As far as storage goes, you’ll want to keep your wood off of the ground—otherwise, the bottom of the pile will stay wet and it will not really be usable.  Don’t keep much wood near your house, or you may attract termites.  The best option would be to store wood inside a shed; the next best place to store wood is in a sunny area, but then you’ll need to cover the wood when you have bad weather because you don’t want any rain on your wood.

NOTE: Do NOT burn painted wood, treated wood, or soft wood because they can make people sick.  Also, remember that manufactured logs will work for heat, but you will not want to cook anything directly in those flames.  (It makes your food taste like chemicals.)

Benefits of storing wood: it works without electricity and is readily available.  Wood will work for both heating and cooking, and it is pretty safe to store.  Stored properly, wood can last for a very long time.

Downsides of storing wood: you’ll need somewhere safe to burn it; do you have a fireplace?  Otherwise you’ll need to buy a wood-burning stove (they cost a few hundred dollars and take up space) or plan to build some sort of fire pit (but then you’ll lose a lot of the energy).   For storage purposes, wood takes up space.  Burning wood creates smoke, which may be a disadvantage if you don’t want to be sending out a signal like that.

Coal

Coal is a fossil fuel, so it is not environment-friendly.
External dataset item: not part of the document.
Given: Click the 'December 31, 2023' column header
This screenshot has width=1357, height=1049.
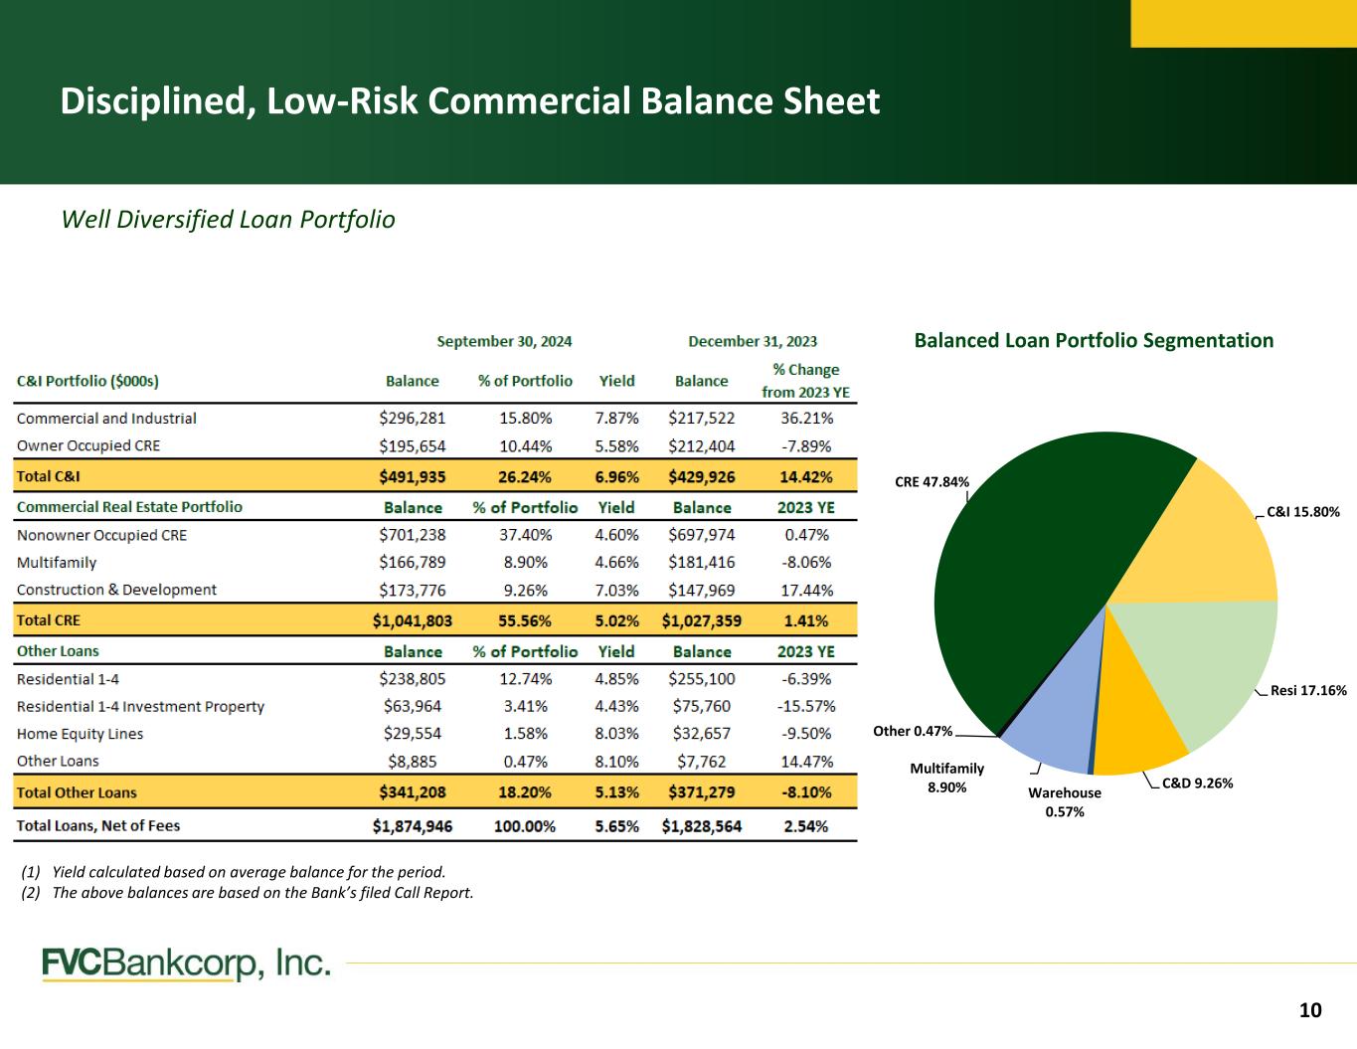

There are three main types of coal, and they are Lignite (25-35% carbon, brown, and the softest); Bituminous (60-80% carbon and black or dark brown); and Anthracite (92-98% carbon, shiny black, and the hardest). Anthracite is the stuff people used to heat their homes with, but it normally costs 2-3 times as much as regular coal.  “Forge coal” is a type of Bituminous coal that is also really good because it is as free of ash, sulfur, and impurities as possible (of course, it is also more expensive).

The main advantages of storing coal are that it is very cheap, and it can be used without electricity. Coal can last indefinitely if stored properly.  With coal you can maintain a very hot fire that will last six to eight hours; it can be used with coal-burning ovens, dutch ovens, or barbecues.

The main downside of coal is that it produces a lot of CO2 when burned, so it needs a lot of air.  This means it cannot burn in all types of wood burning stoves, and, without the correct type of stove, coal should only be used outdoors.

If you decide to store coal, the most important thing is to keep it dry.  It is safe to store some coal inside your house in 5-gallon plastic buckets.  For storing coal outside, 55-gallon steel drums with tight lids are good option.  Some sources recommend burying coal, although I’m not sure which precautions must be taken if you decide to do that, so you would need to look into that.

What about charcoal?

Lump charcoal, as it is called, is basically impure carbon that is made by removing water and other things from previously-living substances.  You can make charcoal by slowly heating wood, or whatever you’ve got, in the absence of oxygen.  When you’re done, you’ll have something that looks kind of like coal, except it will be lightweight, brittle, and dark grey.

Surprisingly, if you buy “charcoal briquettes,” they may or may not actually have charcoal in them!  Briquettes usually have a mixture of different things like low-grade coal, sawdust or wood-byproducts, wax, borax, limestone, and a starch that binds the ingredients together.  Then they compress those ingredients.

You can store charcoal (or briquettes) for an emergency!  Of course you would be able to cook with it, but it would also produce a slow, even heat if you burned it in a wood stove.  Charcoal lasts decades if kept dry, but if it gets damp or wet it can spontaneously combust.  (Regular coal is safer, but not immune.)  So, you would want to be careful about that.

The main disadvantage of charcoal briquettes is that you would need a whole lot of them.  It would likely be cost prohibitive to use them for any serious amount of time.  For limited use, they are not a bad choice.  If you do want to store charcoal briquettes, you can get the best prices if you buy them at the end of summer.

Well, that’s it.  If you want to store fuel as part of your emergency preparedness, you have several options.  Each of them has advantages and disadvantages.  Whichever fuel you decide to store, be sure to stay safe!